Short task 1 |
Pull out every line in the entries below that contains the word "Click".

Source |
════════════════════

Closing the Gap Between Industrial and Laboratory Safety Practices

A rash of serious incidents has brought the reality of this gulf to light in a tragic way. Issues span a variety of gaps, including organizational buy-in and accountability, oversight of safety programs, and weak or incomplete hazard evaluations. This article will take an in-depth look into these and other issues and discuss how you can avoid potentially serious shortfalls in your lab safety programs.

An unexplained upsurge of research laboratory accidents during the past few years has spotlighted a dangerous phenomenon: a seeming lack of adequate safety programs in these settings, particularly in nonindustrial research laboratories. In brief, we have had fatal fires (UCLA researcher Sheri Sangji¹), serious explosions (Texas Tech²), and horrific deadly accidents (Yale Physics Lab Shop³). Why is this? Why are we lacking a strong safety culture in these settings? What do we do to improve it? Are there better ways to instill a culture of safety where it is missing?

The huge disparity between safety cultures and practices in industrial versus nonindustrial settings is indisputable. In a recent letter published in Chemical & Engineering News, the chief technology officer at Dow Chemical, the senior vice president of Corning Global Research, and the vice president of Dupont’s Global Research and Development, all members of the American Chemical Society’s Presidential Commission on Graduate Education in the Chemical Sciences, had this to say about the wide gulf in safety cultures:

“The facts are unequivocal. Occupational Safety & Health Administration statistics demonstrate that researchers are 11 times more likely to get hurt in an academic lab than in an industrial lab. There have been serious accidents in academic labs in recent years—including fatalities—that could have been prevented with the proper use of protective equipment and safer laboratory procedures.”⁴

We have to agree wholeheartedly with that last statement. All incidents and injuries can be prevented, even when performing cutting-edge research. The questions are: How much prevention is the right amount and what do those preventive measures look like?

════════════════════

Extracted data |
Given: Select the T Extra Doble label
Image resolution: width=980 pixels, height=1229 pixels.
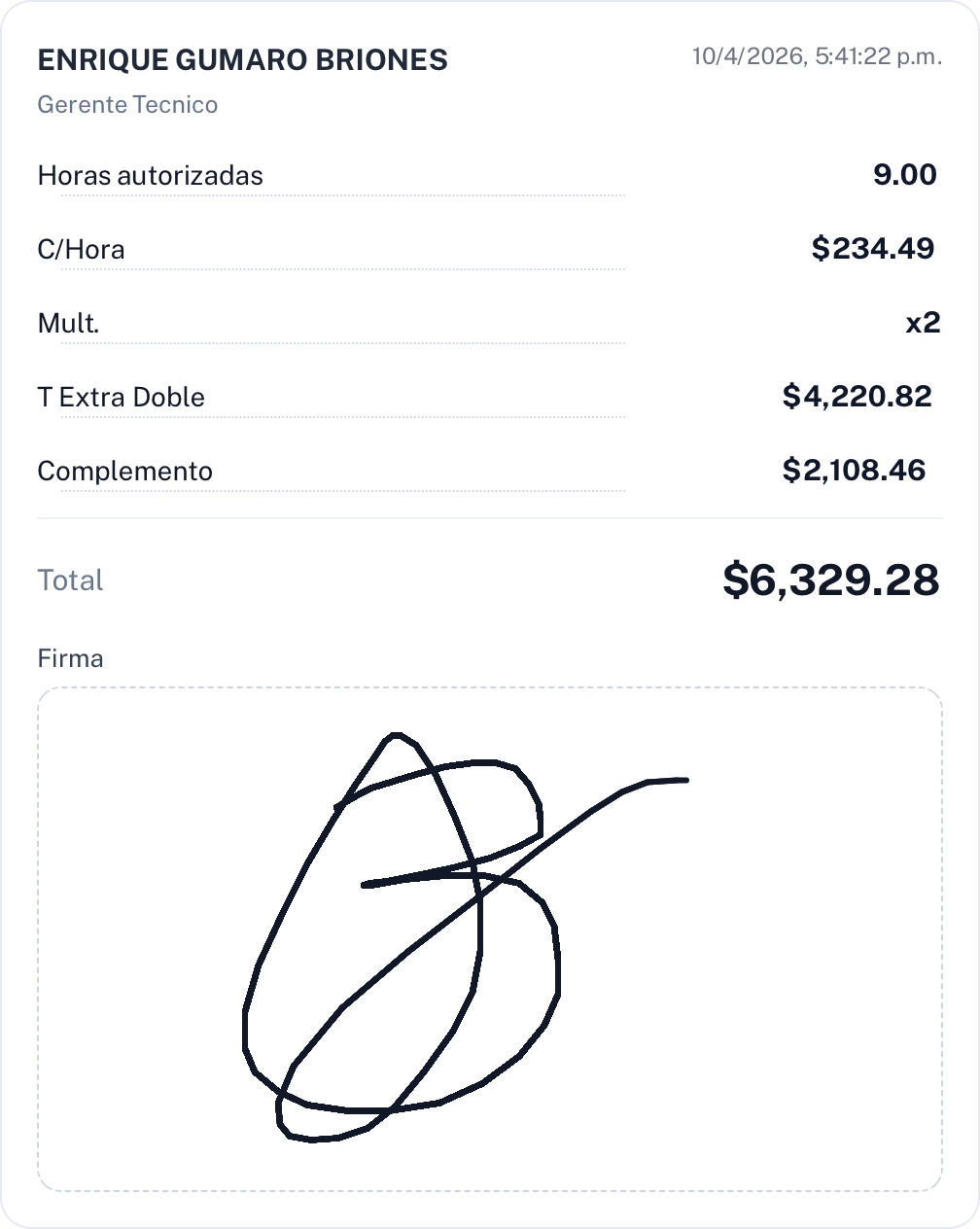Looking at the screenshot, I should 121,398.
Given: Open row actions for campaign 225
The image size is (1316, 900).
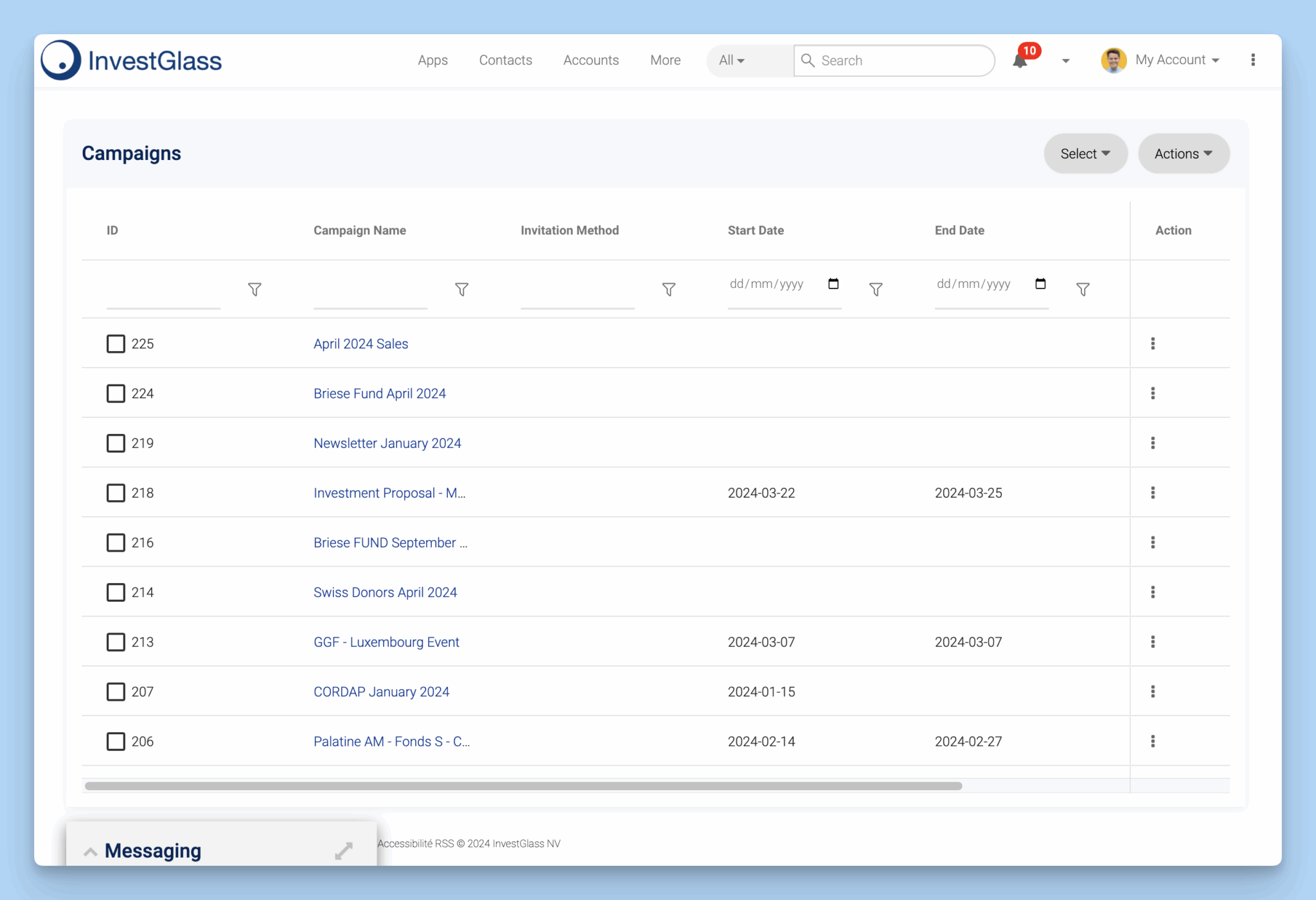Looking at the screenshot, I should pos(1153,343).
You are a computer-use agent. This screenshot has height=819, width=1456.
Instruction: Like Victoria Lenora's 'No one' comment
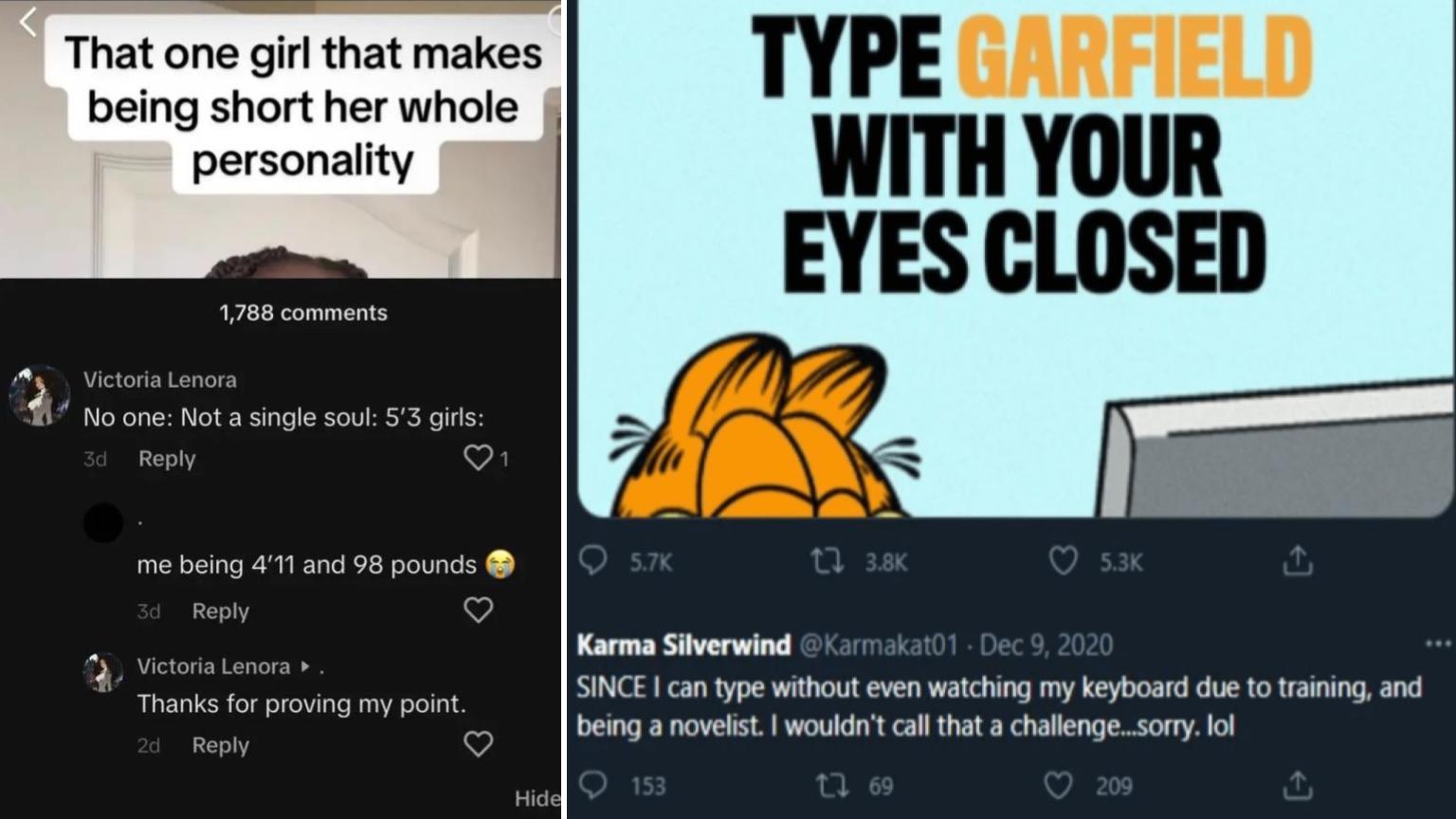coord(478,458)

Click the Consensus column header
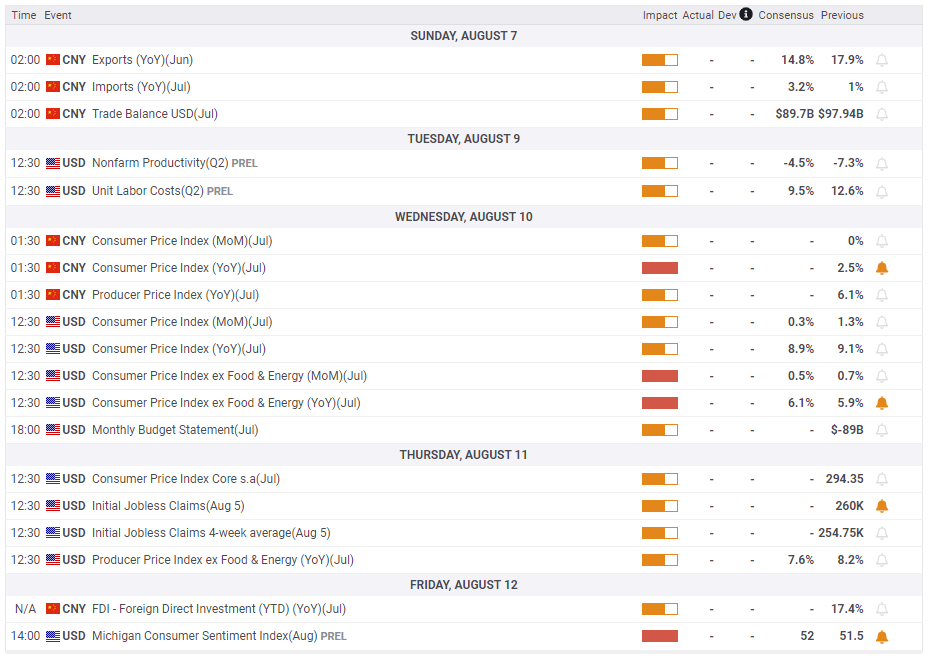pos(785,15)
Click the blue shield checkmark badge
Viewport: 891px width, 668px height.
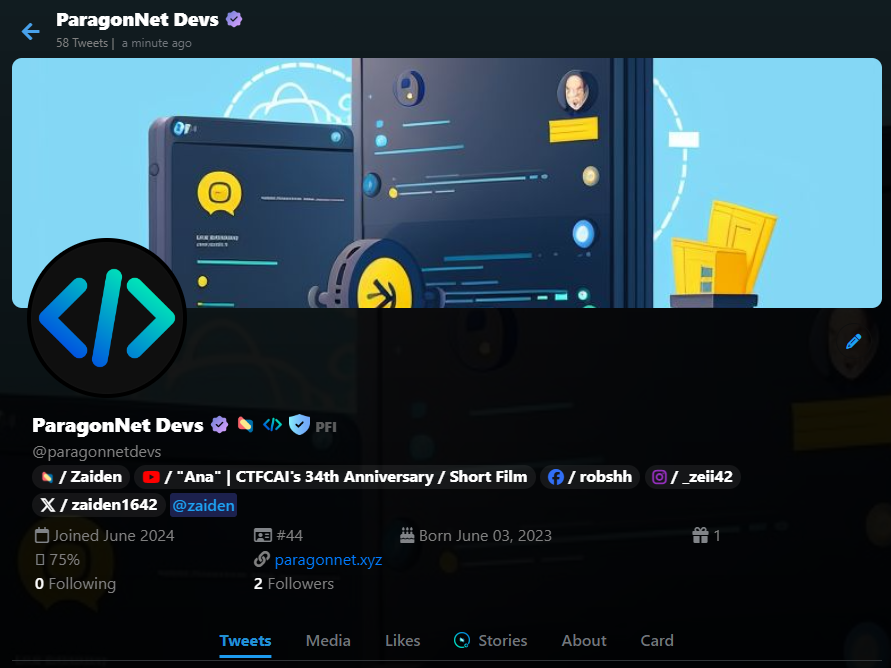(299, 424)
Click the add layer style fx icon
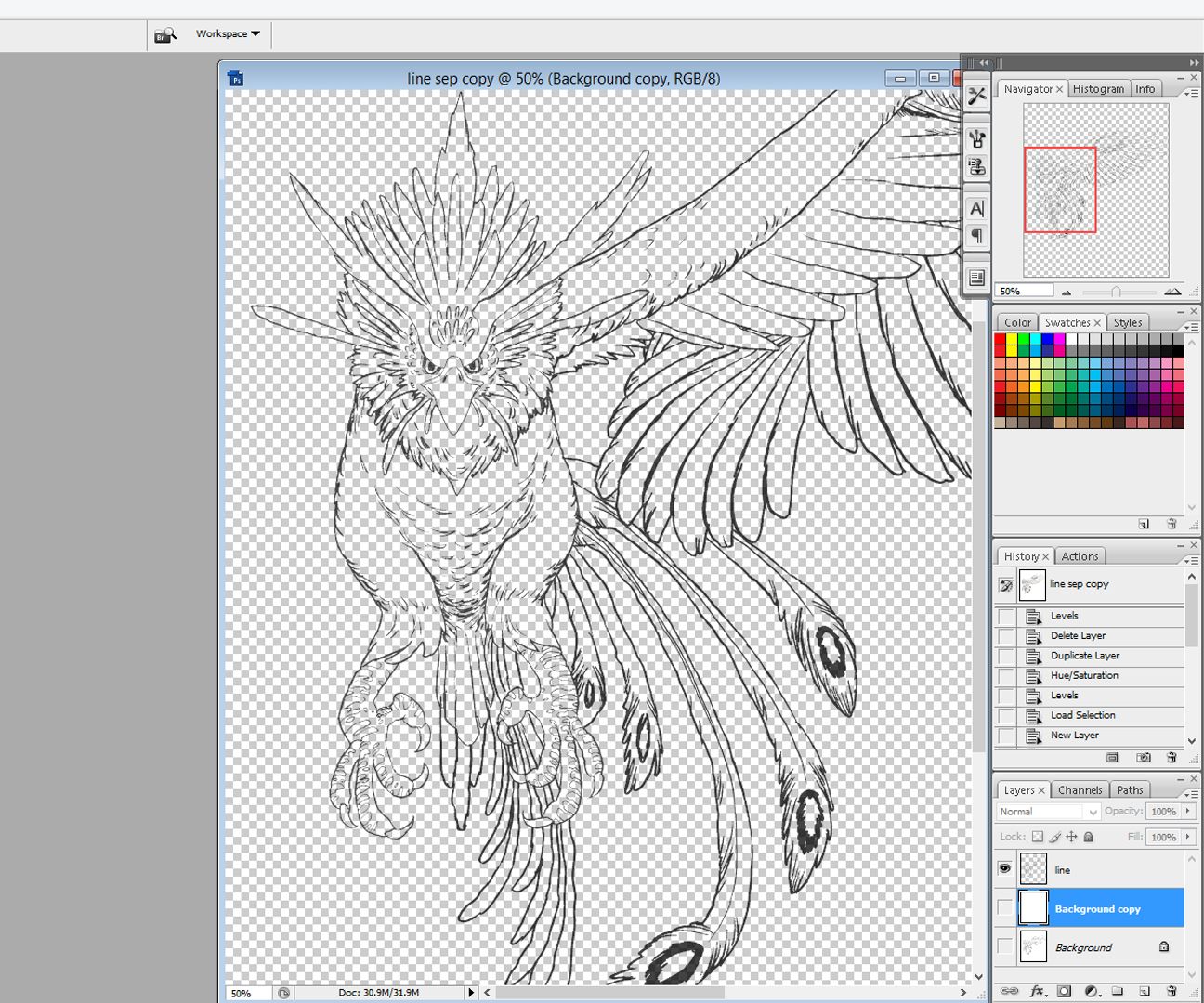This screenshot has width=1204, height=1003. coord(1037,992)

════════════════════

Short task 2 |
In the lab safety article, how much more likely are researchers to get hurt in an academic lab than in an industrial lab, according to Occupational Safety & Health Administration statistics?

Correct response 1 |
Click the Consensus column header
Click the blue shield checkmark badge
Click the add layer style fx icon

Correct response 2 |
11 times more likely.